### [Provided passage]
# Led backlit speedcube



## martin68 (May 17, 2016)

Hi, i saw a mod video about an already backlit cube where the guy hacked it to make it on with a switch.... I wanted to try this mod on a good speed cube: like this one maybe. using micro LEDs and tiny watch batteries and wrap them around the core. and integrate a micro switch as well in there to turn it on. Can it be done? micro leds light up pretty bright with 2,3 small watch batteries.... and if the cube has got a decent amount of space in the core i think it could work. Let me know what you think. These cubes are expensive (atleast for me...i play with a $3.89 cube, which is cyclone boys) . i could buy one if i'm 100% sure this mod would work out.


----------



## newtonbase (May 17, 2016)

This one is cheaper and is decent. 

http://www.championscubestore.com/index.php?main_page=product_info&cPath=235&products_id=2253


----------



## SenorJuan (May 17, 2016)

### [Dataset section]
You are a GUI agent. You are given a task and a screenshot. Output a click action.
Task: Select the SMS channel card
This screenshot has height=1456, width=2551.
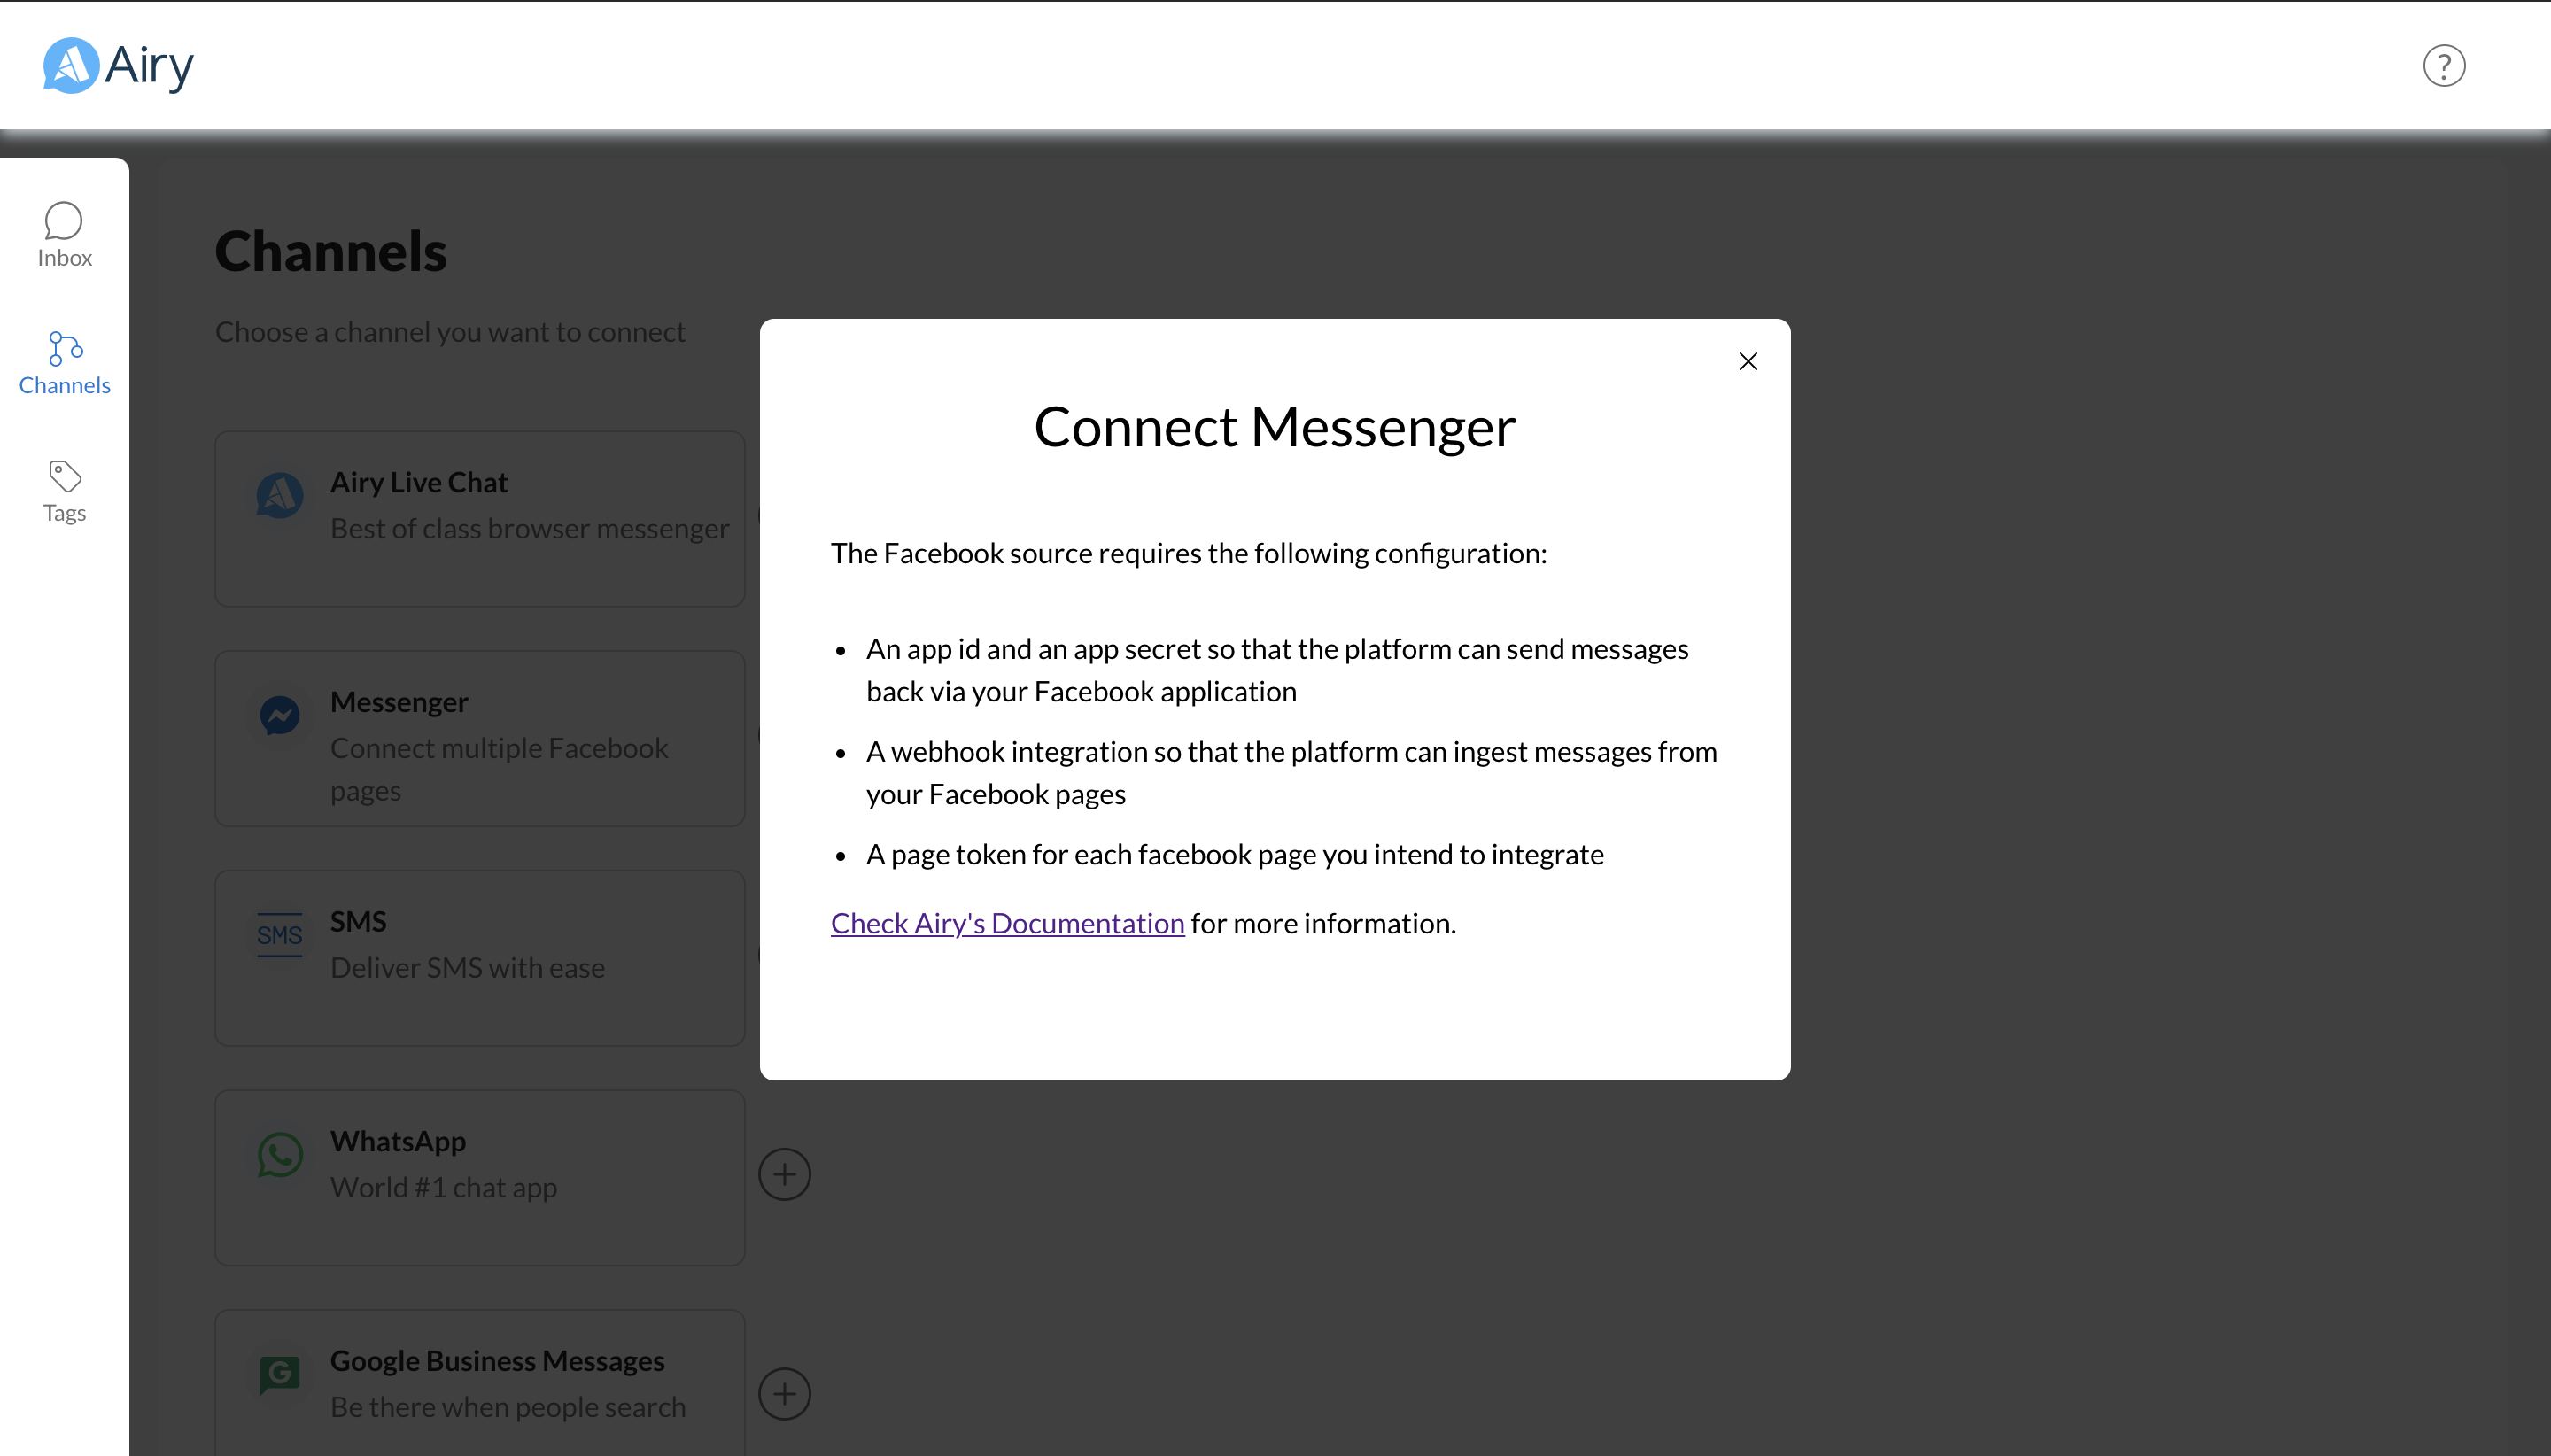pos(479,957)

### [Task instructions]
Transcribe the passage of the LED speedcube thread above from "Hi, i saw a" to "and is decent.".

### [Problem solution]
Hi, i saw a mod video about an already backlit cube where the guy hacked it to make it on with a switch.... I wanted to try this mod on a good speed cube: like this one maybe. using micro LEDs and tiny watch batteries and wrap them around the core. and integrate a micro switch as well in there to turn it on. Can it be done? micro leds light up pretty bright with 2,3 small watch batteries.... and if the cube has got a decent amount of space in the core i think it could work. Let me know what you think. These cubes are expensive (atleast for me...i play with a $3.89 cube, which is cyclone boys) . i could buy one if i'm 100% sure this mod would work out.


----------



## newtonbase (May 17, 2016)

This one is cheaper and is decent.